Why these design choices fit the problem

The problem is not “we need a better truth oracle.” The problem is that the audience that needs evidence-literacy tooling does not trust opaque verdicts, server-side processing, or anything that looks like the existing fact-check apparatus. ACT’s design is shaped almost entirely by that constraint:

  • Deterministic scoring means the score is auditable and reproducible.
  • Local-first inference means the user keeps control of their page text.
  • A small Gemma model in a narrow role means inference is feasible on consumer hardware.
  • The A2UI cockpit means the user sees why a claim got the score it did, not just the verdict.
  • The reviewable outcome layer means the system can improve without quietly retraining itself behind users.

The Gemma 4 for Good framing is the right one because the win here is not raw capability — it is what becomes possible when a small model is constrained to honest, bounded work and a deterministic system carries the responsibility for adjudication.

§ 10

How to run

Python referencetheseus_acc

python -m pip install -e ".[dev]"
python -m theseus_acc.benchmarks.synthetic --full
python -m pytest

Browser extension (judges)npx installer

npx act-theorem install --out ./anti-conspirarcy-theorem-extension
# Then chrome://extensions → Developer mode → Load unpacked

Browser extension (local checkout)repo build

cd browser-extension
npm ci
npm run package
# load browser-extension/release/anti-conspirarcy-theorem-extension.zip

Once loaded, click the extension icon, run analysis on the active tab, and (optionally) start the WebLLM model load to enable Gemma-driven extraction and explanation.

§ 11

What is public and what is not

Public, MIT-licensed

  • ACC v2.1 Python reference implementation (theseus_acc/)
  • JavaScript scorer port (browser-extension/src/)
  • Manifest V3 browser extension (three runtime surfaces: service worker, content script, popup)
  • NPX installer (act-theorem)
  • A2UI scene schema, builder, and validator (Python + JavaScript mirror)
  • Privacy-preserving federation processor
  • Synthetic benchmark generator and four-family eval harness
  • Outcome layer and threshold calibration tooling
  • Eleven-trait domain list lookup data
  • Contract tests across Python ↔ JavaScript
  • Chrome Web Store readiness documentation

Not public

  • The full Theseus research backplane that produced the ACC trait vector.

The split is intentional.
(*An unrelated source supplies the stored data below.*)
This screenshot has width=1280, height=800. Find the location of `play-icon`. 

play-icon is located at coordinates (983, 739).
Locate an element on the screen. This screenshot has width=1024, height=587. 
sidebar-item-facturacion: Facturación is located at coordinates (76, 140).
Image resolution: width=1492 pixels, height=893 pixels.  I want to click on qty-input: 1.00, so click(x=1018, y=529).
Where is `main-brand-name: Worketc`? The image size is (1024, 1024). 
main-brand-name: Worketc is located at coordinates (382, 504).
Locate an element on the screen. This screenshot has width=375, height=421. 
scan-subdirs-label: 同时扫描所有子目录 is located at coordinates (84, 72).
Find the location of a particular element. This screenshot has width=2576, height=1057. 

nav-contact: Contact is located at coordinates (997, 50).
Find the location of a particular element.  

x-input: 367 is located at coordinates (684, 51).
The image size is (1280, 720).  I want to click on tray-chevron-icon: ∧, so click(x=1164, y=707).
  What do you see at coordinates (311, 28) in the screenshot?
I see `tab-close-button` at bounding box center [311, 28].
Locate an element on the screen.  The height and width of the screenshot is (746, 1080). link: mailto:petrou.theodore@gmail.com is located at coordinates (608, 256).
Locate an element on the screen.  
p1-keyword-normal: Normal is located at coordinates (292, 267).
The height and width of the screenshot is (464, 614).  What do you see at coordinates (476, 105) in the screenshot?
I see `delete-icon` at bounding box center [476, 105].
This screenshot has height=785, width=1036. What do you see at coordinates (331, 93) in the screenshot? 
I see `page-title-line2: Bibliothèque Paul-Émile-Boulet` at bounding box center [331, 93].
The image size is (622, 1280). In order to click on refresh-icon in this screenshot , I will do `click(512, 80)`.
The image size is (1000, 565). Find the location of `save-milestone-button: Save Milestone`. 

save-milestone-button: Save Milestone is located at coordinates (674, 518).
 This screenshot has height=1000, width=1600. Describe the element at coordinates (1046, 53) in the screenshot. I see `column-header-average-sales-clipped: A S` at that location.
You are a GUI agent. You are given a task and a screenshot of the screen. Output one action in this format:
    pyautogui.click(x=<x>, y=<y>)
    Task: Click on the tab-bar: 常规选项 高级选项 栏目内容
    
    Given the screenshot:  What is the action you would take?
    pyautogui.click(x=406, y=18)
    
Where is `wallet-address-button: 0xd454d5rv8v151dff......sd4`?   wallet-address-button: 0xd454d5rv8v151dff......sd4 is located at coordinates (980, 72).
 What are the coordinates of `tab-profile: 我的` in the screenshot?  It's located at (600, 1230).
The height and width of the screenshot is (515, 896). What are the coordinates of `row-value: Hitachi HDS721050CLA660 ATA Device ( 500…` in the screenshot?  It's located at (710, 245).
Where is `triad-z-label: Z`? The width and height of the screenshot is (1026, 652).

The theorem is the contribution. The research that produced the theorem stays in its own repo.

§ 12

Acknowledgements

ACC v2.1 owes its structure to the Theseus epistemic engine work that preceded it. The adversarial benchmark family is what forced the move from six traits to eleven. Every reader who told me a fact-check verdict felt useless is in some small way responsible for the cockpit existing at all.